UNLABELLED: Viral enrichment by probe hybridization has been reported to significantly increase the sensitivity of viral metagenomics. This study compares the analytical performance of two targeted metagenomic virus capture probe-based methods: (i) SeqCap EZ HyperCap by Roche (ViroCap) and (ii) Twist Comprehensive Viral Research Panel workflow, for diagnostic use. Sensitivity, specificity, and limit of detection were analyzed using 25 synthetic viral sequences spiked in increasing proportions of human background DNA, eight clinical samples, and American Type Culture Collection (ATCC) Virome Virus Mix. Sensitivity and specificity were 95% and higher for both methods using the synthetic and reference controls as gold standard. Combining thresholds for viral sequence read counts and genome coverage [respectively 500 reads per million (RPM) and 10% coverage] resulted in optimal prediction of true positive results. Limits of detection were approximately 50-500 copies/mL for both methods as determined by ddPCR. Increasing proportions of spike-in cell-free human background sequences up to 99.999% (50 ng/mL) did not negatively affect viral detection, suggesting effective capture of viral sequences. These data show analytical performances in ranges applicable to clinical samples, for both probe hybridization metagenomic approaches. This study supports further steps toward more widespread use of viral metagenomics for pathogen detection, in clinical and surveillance settings using low biomass samples.

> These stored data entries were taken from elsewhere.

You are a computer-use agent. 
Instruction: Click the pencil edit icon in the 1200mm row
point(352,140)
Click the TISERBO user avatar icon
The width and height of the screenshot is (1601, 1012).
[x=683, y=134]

IMPORTANCE: Viral metagenomics has been gradually applied for broad-spectrum pathogen detection of infectious diseases, surveillance of emerging diseases, and pathogen discovery. Viral enrichment by probe hybridization methods has been reported to significantly increase the sensitivity of viral metagenomics. During the past years, a specific hybridization panel distributed by Roche has been adopted in a broad range of different clinical and zoonotic settings. Recently, Twist Bioscience has released a new hybridization panel targeting human and animal viruses. This is the first report comparing the performance of viral metagenomic hybridization panels.